I’ll admit it. I’m more of a dog person than cat person. My family had dogs as our only pets during my formative years – Clancy, Roxy and Ginger – and, as they say, impressions are made when the clay is still wet. I’m not counting the guppies with no names and our duck, Guillermo, who was long gone before I turned one.
And, in my adult years, I’ve had just dogs. I’m counting college. I was hardly adult, but adult enough to know I couldn’t commit, long-term, to a dog. During winter break of senior year, I heard a radio commercial for an organization called Canine Companions for Independence seeking volunteer puppy raisers for six-month periods. This was perfect. My three housemates and I had no clue where life would take us June 8, the day after graduation, so there was no way we could commit past six months.
We applied, interviewed and became puppy raisers for a Lab pup named IO (pronounced eye-oh). Our instructions were simple: work on her basic commands and expose her to as much as possible. Not a prob. Dorm parties. Check. Walks through the Quad. Check. Trips to Safeway…the library? Why not. She had the special yellow vest which meant we could take her anywhere. Heck, we were expected to take her everywhere.
Four dudes with a Black Lab pup living in a house off-campus in Menlo Park. Not a bad way to spend senior year. We had to change her name, though. IO was impersonal, too close to IOU and wasn’t ours. IO became Gennaio (jen-eye-oh), Italian for January. We didn’t know much, but we knew enough not to confuse her with a different sounding name.
We said goodbye to Gennaio in June – that really sucked – and later learned she didn’t make the grade to become a service animal, but was adopted by a great Petaluma family with a farm.
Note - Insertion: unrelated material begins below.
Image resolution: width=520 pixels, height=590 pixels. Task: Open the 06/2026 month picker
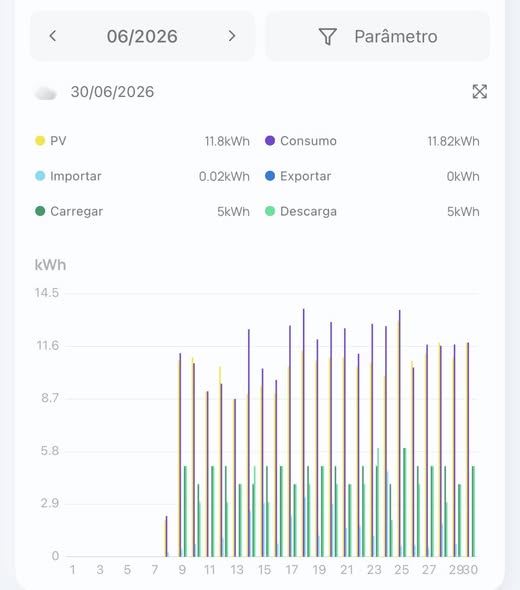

Ee-i-ee-i-oh!
After college, it was six dog-less years before Cooper (named after the lead character in the mid 1990s cult TV show Twin Peaks), another Black Lab mixed with something big, droopy and drooly – maybe Newfoundland. World’s Best Dog. I wrote about Coop often and took him to countless dog and pony shows with Rotary, Lions, SIRS and cable TV gigs for my role at PHS. You can Google Cooper Delucchi!
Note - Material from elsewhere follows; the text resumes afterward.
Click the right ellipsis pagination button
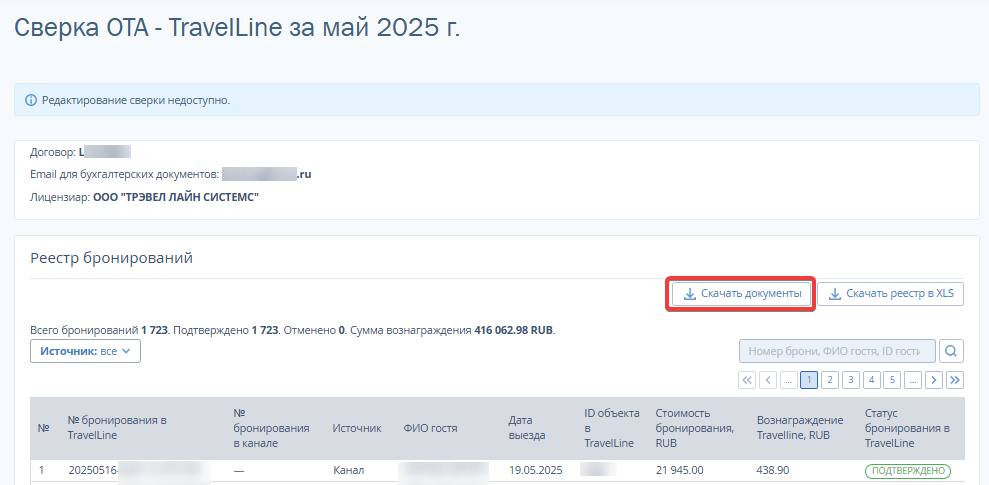This screenshot has width=989, height=485. [x=913, y=380]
After Coop passed, it was another “off” year before we found Murray, at the end of PHS’s adoptable dog kennels. Sent my wife a photo and it was a done deal.
Murray celebrates three years in the Delucchi home next month. In that time, we added a son and saw the Giants win two World Series. Murray is mellow, great with the kids. My father-in-law calls him The Professor.
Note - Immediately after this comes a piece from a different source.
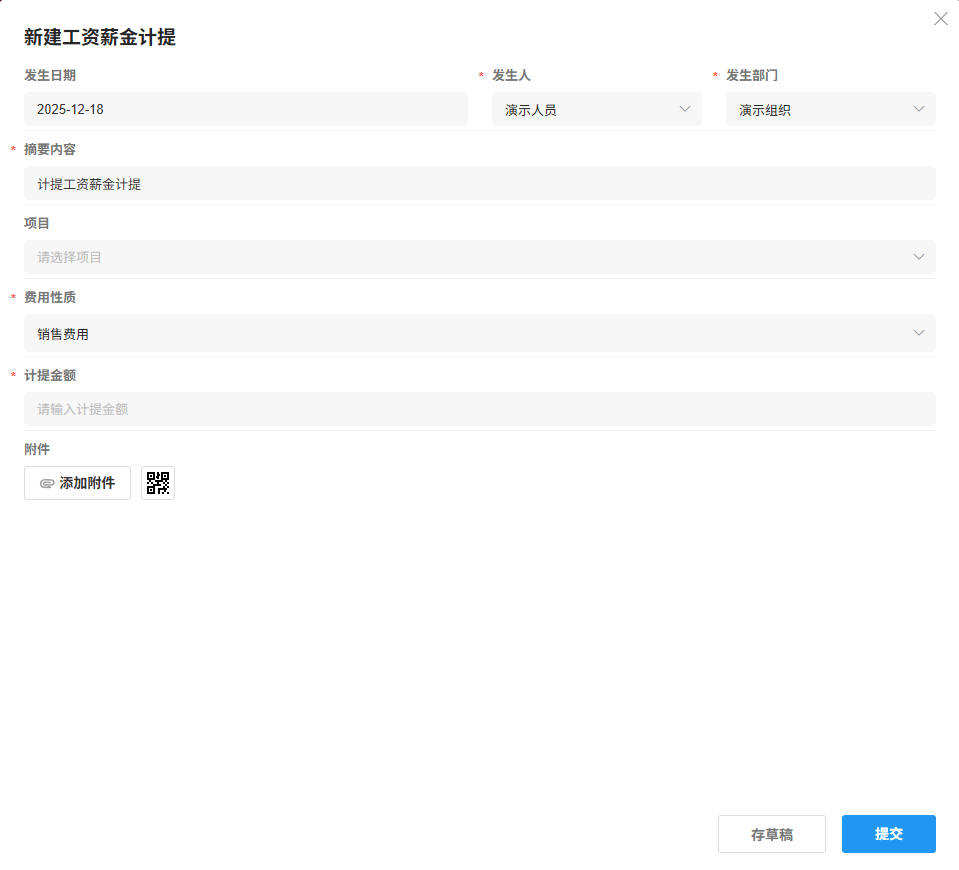Click the paperclip attachment icon

[46, 482]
All this dog history, yet I’m completely drawn, these days, to what’s happening on the 3rd floor of PHS’s Center for Compassion.
Since we launched an adoption promotion in early October – no adoption fees for all cats and kittens -- we’ve placed 244 cats/kittens into new homes. For a similar period last year, we saw 173 cat/kitten adoptions. In short, the promotion has done exactly what we hoped it would.
I’ll share three quick stories from our 244 adoptions:
- A Sunnyvale resident who, in the past year, lost her husband, her dad and a beloved cat and had knee replacement surgery, adopted a kitten born without patellas in the back legs.
- Another woman who recently lost her long-time feline companion adopted a 14-year-old cat. She said this cat might not have many years left, but she would make them good ones.
- And, just two days ago, a man adopted a five-yr-old cat who’d been with us since March. This man visited the cat four separate times before adopting. The darn cat never quite warmed to him (even hissed), yet he felt a connection. He gave us a $500 donation.
These are just three of the many stories that have come from our promotion. Enough to make a life-long dog guy feel pretty frisky.